Though its title echoes the Lyrical Ballads’ ‘The Old Cumberland Beggar, a Description’, ‘Old Cumberland Pedlar’ is a blank verse parody of Wordsworth’s The Excursion (1814), notably of the poem’s first book, though it includes a cast of rural characters drawn from Lyrical Ballads (1798 and 1800) and textual echoes of the Lyrical Ballads, Poems in Two Volumes (1807) and other books. In ‘Book First’ of The Excursion, the ‘Author’ ‘gives an account’ of his ‘revered Friend’ the ‘Wanderer’, a rather metaphysically inclined quondam pedlar. In Deacon’s parody, the Wordsworthian persona offers an account of his own pedlar, a retired agent for Warren’s blacking.
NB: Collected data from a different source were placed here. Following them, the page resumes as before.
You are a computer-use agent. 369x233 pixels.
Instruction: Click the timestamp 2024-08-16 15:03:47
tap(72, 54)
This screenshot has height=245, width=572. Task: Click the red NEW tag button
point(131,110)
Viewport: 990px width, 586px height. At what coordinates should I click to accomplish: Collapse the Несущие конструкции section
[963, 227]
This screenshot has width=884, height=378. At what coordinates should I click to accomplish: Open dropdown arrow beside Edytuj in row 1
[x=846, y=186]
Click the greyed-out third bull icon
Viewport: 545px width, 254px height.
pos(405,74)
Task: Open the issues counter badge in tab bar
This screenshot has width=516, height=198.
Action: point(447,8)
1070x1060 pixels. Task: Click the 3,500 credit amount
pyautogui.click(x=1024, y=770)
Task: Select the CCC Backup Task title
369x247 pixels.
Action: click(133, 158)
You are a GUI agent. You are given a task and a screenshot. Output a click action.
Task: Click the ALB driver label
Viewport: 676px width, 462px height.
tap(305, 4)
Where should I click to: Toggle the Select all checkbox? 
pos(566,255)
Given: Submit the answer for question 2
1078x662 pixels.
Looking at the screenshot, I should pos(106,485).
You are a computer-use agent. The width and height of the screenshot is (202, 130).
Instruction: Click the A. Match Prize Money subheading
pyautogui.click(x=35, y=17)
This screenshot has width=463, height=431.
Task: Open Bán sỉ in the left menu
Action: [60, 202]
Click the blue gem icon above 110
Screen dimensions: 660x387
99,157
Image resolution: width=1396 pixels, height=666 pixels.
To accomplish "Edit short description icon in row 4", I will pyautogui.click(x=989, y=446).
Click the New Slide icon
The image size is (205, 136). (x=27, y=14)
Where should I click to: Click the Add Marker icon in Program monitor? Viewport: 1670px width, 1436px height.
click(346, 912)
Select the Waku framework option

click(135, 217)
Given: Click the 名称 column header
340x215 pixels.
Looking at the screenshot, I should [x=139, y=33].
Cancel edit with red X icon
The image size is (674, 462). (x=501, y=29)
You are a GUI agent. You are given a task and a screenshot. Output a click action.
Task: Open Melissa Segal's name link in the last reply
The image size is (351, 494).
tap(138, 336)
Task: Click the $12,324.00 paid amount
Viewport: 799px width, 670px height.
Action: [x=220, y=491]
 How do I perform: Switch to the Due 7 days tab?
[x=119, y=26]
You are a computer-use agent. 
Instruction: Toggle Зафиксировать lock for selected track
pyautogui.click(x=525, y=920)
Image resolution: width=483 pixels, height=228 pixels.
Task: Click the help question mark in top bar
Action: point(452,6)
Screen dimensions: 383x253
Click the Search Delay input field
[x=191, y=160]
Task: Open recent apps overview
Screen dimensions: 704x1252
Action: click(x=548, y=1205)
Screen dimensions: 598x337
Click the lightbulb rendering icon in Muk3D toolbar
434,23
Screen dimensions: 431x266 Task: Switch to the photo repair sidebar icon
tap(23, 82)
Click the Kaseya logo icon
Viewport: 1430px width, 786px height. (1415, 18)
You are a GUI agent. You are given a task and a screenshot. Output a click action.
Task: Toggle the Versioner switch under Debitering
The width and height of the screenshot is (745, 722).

This personage is named ‘Peter Bell’ after that much-parodied poem of 1819. Though retired, Peter Bell still proselytises for his former employer in lapidary tribute for, like the Wordsworth of ‘To Joanna’, the pedlar is given to chiselling out mottoes on lake country rocks: Beauteous it was and lonesome, and while I Leaped up for joy to think that earth was good And lusty in her boyhood, I beheld Graven on the tawny rock these magic words, “buy warren’s blacking;”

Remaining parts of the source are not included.